Dawn took it upon herself to get his attention off it.

“Oh look! A ladder!” She ran over to it and looked up into the night sky through the slats in the large grate above.

“Nice,” Alex said, snapping out of it. He walked in the complete opposite direction of the black quartz lying on the floor. “Grate looks heavy. I’ll go first.”

On the floor, Willow Rosenberg had barely brushed her lips against her study buddy’s when she pulled back sharply.

“Oh my god!” she gasped in a hushed whisper. “I’m so sorry!”

“N-no!” Tara Maclay tried to sound confident as she followed Willow in sitting up. It was as though there was an invisible chain linking them. She could only stutter. “Th-that’s fine,” she whispered. “I…”

The voluptuous young woman put her head down, unable to meet the wide eyes of the girl who set her heart aflutter. She was so painfully nervous that the redhead’s gaze burned, and the saliva Tara swallowed did nothing to put out the fire. “I-I… I like you, t-too.”

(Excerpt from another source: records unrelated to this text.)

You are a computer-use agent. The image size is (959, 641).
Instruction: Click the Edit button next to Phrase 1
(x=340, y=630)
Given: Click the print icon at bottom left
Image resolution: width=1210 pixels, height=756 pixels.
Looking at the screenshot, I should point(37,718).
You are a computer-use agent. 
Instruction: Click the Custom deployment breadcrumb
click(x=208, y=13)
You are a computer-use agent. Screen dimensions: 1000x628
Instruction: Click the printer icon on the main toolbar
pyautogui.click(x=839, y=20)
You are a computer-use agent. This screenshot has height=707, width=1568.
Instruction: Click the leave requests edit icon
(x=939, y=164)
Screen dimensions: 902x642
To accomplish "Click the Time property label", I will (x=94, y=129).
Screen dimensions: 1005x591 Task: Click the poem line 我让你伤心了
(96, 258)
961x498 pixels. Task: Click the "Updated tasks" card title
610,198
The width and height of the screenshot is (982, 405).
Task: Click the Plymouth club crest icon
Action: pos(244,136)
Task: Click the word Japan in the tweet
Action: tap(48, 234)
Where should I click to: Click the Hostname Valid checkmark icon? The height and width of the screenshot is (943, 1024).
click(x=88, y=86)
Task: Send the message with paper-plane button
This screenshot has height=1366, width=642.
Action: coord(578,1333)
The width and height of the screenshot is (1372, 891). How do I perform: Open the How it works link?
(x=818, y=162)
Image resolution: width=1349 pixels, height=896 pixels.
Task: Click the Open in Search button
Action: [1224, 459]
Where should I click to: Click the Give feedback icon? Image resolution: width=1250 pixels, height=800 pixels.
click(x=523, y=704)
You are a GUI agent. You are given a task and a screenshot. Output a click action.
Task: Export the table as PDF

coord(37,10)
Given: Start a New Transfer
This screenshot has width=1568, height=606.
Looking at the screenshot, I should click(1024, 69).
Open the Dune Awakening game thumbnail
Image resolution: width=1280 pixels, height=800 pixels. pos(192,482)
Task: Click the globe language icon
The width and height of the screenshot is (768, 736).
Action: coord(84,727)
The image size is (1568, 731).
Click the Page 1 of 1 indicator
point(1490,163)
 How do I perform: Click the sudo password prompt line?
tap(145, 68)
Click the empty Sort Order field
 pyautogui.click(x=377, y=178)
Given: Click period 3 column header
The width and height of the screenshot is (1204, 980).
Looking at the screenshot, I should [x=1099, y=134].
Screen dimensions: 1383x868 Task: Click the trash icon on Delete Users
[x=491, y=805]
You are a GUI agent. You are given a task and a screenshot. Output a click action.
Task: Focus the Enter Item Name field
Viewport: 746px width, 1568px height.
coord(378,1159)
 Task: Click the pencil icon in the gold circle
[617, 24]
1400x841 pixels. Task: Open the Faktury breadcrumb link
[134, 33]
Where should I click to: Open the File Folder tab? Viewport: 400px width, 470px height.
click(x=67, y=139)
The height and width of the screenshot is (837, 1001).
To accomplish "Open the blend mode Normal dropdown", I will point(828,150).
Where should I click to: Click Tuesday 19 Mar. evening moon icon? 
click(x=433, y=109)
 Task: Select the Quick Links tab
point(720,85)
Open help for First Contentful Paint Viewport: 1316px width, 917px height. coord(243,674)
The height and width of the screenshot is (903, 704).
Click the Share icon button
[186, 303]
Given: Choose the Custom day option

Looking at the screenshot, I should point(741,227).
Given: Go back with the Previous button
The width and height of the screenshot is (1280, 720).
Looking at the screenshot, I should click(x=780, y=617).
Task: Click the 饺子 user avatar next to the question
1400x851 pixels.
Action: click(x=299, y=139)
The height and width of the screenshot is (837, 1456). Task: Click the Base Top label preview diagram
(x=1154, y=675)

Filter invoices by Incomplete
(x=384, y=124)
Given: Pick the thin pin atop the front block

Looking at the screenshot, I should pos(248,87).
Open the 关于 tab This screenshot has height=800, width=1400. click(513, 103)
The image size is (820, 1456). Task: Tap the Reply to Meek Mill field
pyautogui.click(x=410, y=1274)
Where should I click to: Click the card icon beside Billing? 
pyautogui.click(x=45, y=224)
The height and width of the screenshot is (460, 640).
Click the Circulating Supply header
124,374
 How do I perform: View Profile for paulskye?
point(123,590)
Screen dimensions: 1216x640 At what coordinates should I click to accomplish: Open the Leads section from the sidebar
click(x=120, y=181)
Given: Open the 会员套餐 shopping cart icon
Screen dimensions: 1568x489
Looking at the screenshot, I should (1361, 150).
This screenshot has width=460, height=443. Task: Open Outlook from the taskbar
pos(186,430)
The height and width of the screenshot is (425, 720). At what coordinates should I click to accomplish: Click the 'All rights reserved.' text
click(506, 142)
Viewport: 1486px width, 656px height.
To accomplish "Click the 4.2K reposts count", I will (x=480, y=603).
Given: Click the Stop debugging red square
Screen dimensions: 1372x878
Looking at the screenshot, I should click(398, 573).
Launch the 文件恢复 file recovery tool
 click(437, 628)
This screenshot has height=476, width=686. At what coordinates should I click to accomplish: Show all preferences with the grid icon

Tara looked up to see a flash of teeth before the redhead frowned.

Willow caught a glimpse of Alex’s legs as he pushed open the grate with a loud creak. Here less than an hour and I have to break someone’s heart.


His knuckles still stung as he laced his fingers around the grate and pushed. As he crawled out of the sewer tunnels, Alex couldn't remember a time he was so happy to breath fresh air.

Of course, I can’t remember – I can’t remember anything, he thought as he offered Dawn a hand off the ladder. It was the same thing he reminded himself every ten minutes.

So, when he finally had to offer his hand to the redhead who may or may not have been his girlfriend, he couldn’t hold the scene in the sewer against her. After all, he had been the one to suggest they were dating, and she couldn’t have known any better. Heck, he hadn’t known his own name without looking at his driver's license.

He ended up smiling when he pulled her up, finding himself unable to be mad at this girl.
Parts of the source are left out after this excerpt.